• Task details: Go through the listing below. Copy each line that has the string "will".
======== Dataset excerpts
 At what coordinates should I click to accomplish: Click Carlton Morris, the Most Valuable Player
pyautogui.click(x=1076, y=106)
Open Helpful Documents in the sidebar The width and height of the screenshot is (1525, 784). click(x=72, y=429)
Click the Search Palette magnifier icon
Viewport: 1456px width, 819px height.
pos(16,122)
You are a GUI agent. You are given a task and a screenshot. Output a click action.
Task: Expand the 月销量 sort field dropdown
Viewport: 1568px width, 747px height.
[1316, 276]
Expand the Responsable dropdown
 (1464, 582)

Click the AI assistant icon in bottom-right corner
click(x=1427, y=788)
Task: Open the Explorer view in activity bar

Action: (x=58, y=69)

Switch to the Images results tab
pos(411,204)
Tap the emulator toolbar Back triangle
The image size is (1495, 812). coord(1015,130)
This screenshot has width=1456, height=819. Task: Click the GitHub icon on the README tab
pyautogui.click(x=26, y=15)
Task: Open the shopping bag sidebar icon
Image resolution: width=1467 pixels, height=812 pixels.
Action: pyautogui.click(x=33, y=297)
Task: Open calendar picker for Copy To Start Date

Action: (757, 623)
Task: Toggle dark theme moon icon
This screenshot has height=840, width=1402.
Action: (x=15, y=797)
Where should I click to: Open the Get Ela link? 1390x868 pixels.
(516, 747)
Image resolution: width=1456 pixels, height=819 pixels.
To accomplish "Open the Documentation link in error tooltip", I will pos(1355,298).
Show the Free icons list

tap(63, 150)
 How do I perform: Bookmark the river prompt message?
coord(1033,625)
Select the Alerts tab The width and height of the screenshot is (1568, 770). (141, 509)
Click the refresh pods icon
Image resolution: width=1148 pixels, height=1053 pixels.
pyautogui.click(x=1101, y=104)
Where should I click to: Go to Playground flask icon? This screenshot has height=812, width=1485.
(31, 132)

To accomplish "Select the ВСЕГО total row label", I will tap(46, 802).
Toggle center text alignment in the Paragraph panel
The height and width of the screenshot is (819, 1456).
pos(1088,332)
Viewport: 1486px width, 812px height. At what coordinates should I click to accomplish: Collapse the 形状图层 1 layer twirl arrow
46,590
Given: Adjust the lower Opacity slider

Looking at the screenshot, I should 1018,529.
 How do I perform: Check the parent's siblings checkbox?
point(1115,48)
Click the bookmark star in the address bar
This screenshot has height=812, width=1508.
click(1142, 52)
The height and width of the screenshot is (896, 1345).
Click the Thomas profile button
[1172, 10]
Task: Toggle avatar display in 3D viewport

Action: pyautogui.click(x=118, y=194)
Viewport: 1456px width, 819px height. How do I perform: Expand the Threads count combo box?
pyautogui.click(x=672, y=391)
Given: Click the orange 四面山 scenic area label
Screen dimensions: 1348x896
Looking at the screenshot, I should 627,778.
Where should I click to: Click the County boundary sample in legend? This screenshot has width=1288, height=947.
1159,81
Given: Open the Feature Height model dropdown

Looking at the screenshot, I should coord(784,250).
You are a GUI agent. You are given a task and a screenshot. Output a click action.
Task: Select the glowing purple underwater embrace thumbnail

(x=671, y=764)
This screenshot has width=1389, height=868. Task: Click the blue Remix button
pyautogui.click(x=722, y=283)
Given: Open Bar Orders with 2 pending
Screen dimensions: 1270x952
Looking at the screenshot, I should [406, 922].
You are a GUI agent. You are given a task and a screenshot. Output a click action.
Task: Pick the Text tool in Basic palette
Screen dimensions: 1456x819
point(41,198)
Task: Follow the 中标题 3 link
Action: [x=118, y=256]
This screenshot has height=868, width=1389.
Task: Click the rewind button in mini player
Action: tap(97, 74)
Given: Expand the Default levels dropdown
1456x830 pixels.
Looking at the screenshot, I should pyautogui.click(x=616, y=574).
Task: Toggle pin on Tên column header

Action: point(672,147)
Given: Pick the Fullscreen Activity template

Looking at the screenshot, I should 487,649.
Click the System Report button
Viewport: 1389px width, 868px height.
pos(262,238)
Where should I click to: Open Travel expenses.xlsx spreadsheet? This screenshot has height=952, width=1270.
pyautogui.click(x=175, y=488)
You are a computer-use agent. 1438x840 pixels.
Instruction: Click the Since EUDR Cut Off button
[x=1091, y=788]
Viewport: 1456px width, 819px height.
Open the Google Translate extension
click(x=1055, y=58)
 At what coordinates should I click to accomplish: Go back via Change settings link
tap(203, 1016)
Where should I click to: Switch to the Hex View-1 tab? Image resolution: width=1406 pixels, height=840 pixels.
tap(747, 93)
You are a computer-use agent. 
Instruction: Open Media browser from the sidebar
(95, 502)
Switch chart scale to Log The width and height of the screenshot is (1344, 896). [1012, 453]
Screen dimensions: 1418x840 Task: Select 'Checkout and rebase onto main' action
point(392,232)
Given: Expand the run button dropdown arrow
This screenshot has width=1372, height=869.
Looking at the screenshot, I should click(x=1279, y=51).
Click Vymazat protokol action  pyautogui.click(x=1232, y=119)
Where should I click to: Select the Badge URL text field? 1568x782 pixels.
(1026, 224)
================
• Solution:
To accomplish "Open the Documentation link in error tooltip", I will pos(1355,298).
To accomplish "Select the ВСЕГО total row label", I will tap(46, 802).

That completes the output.